Glen Bacon Scale Rating: Kalua Benedict ~ 6.4 (their old version was more of a 6.9-7.0, though)

Sunday, April 19, 2015

Baker Street Bistro

"No man really knows about other human beings. The best he can do is to suppose that they are like himself." ~ John Steinbeck, from The Winter of Our Discontent

Place: Baker Street Bistro
Location: 2953 Baker Street (between Lombard and Greenwich Streets)
Hours: open for "Brunch" Saturday & Sunday at 9:00am
Meal: Pain Perdu (A brunch favorite!) ~ French toast, fresh fruit, strawberry coulis & crème fraîche; a side of homefries; a large glass of orange juice (which had the extra-added bonus of coming with a bendy-straw, which is always fun); and, afterward, a cuppa Peet's Coffee & Tea® Anniversary Blend

(Because Earth Day 2015 is coming up later this week, I figured who better to sing about 'merica than a Canadianlander.)

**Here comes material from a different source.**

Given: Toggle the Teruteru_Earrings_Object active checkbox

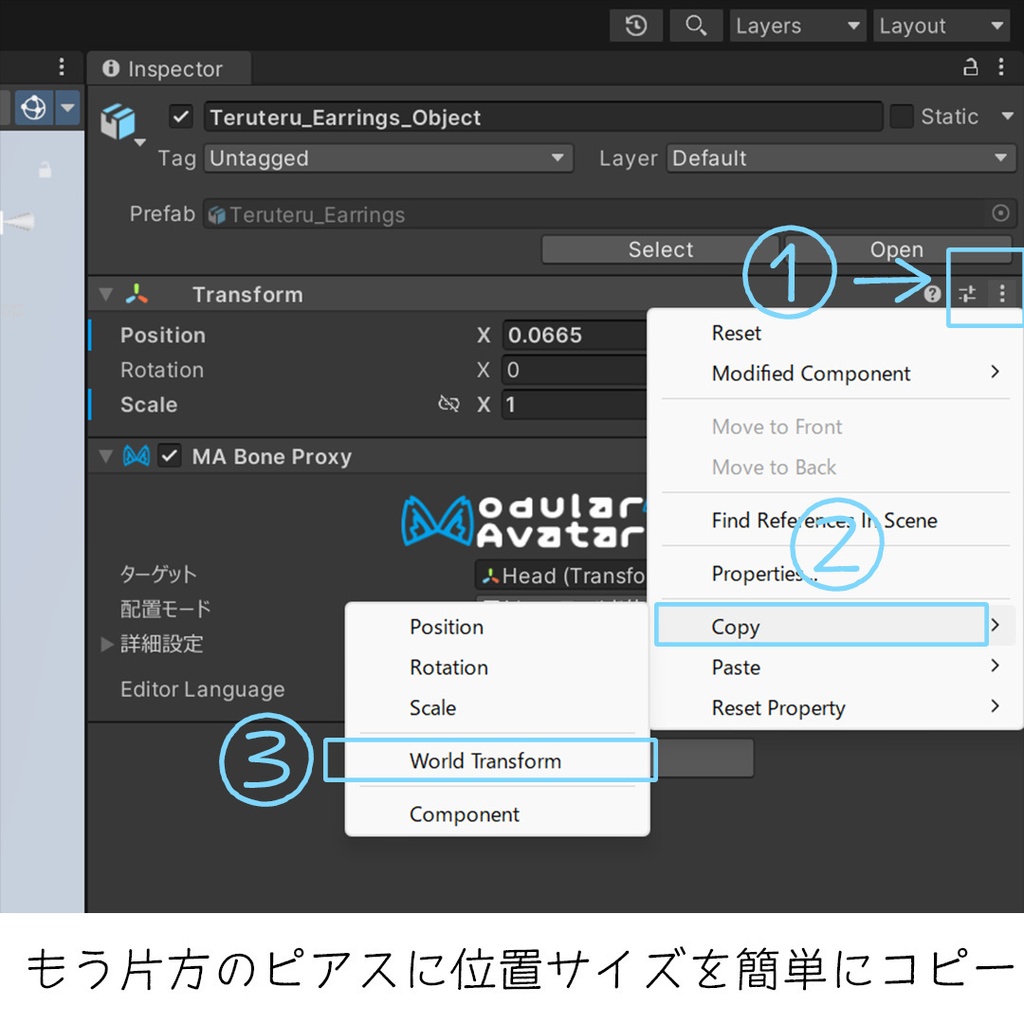Looking at the screenshot, I should point(180,116).
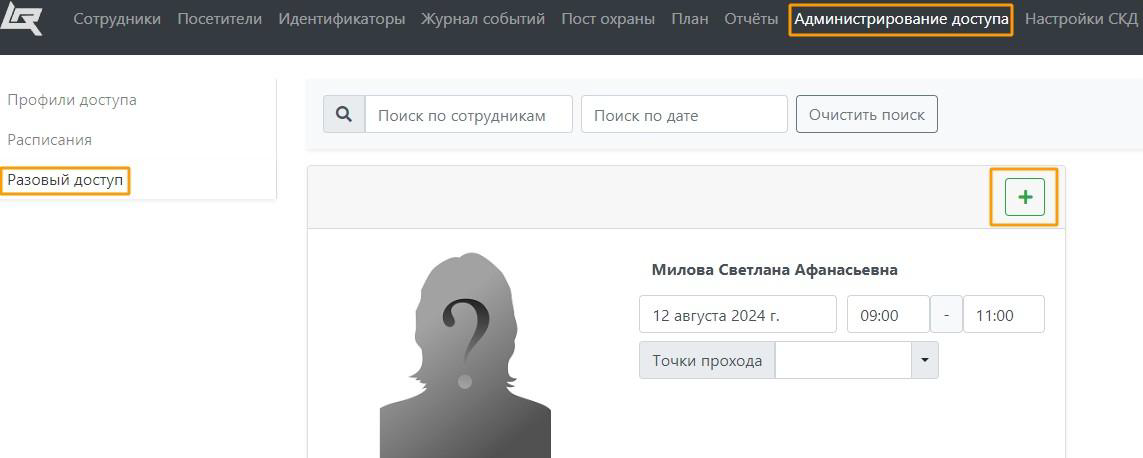
Task: Click the application logo in the header
Action: point(21,18)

In continuing with my early season workout of my Breakfastary Starting Rotation, I went back to Baker Street Bistro (see last 'blog-entry from January 3rd, 2015). Unfortunately, it was way too chilly (no, really) and overcast to sit outside in their sidewalk patio-café area this morning.

What else can I say about cette version ultime de Pain Perdu that I haven't already said many times over? It's simply the best French toast that I have ever tasted… yada, yada, yada…

So, in lieu of any additional, superfluous laudatory remarks, I just figured that I would include the word(s) for "Pain Perdu" in a few other languages. However, this proved to be a bit more challenging than I figured, as you can't just type in (or "computer in" even) "French Toast" on Google Translate and get the correct phrases. The best that I could come up with, though, was only a few different versions: "Eggy Bread" (Great Britainish; I think it is funny how they have all these different words from us Americans ~ someone really oughtta teach them Brits the Queen's English... and so is the King); "Tostada Frances" (Español); as long as I lived in Greece, I don't think that I ever learned how to say it in Greek; and I am pretty sure that in Deutschland they just refer to it as "Gebratene Verdammt Schweinehund Brot", though.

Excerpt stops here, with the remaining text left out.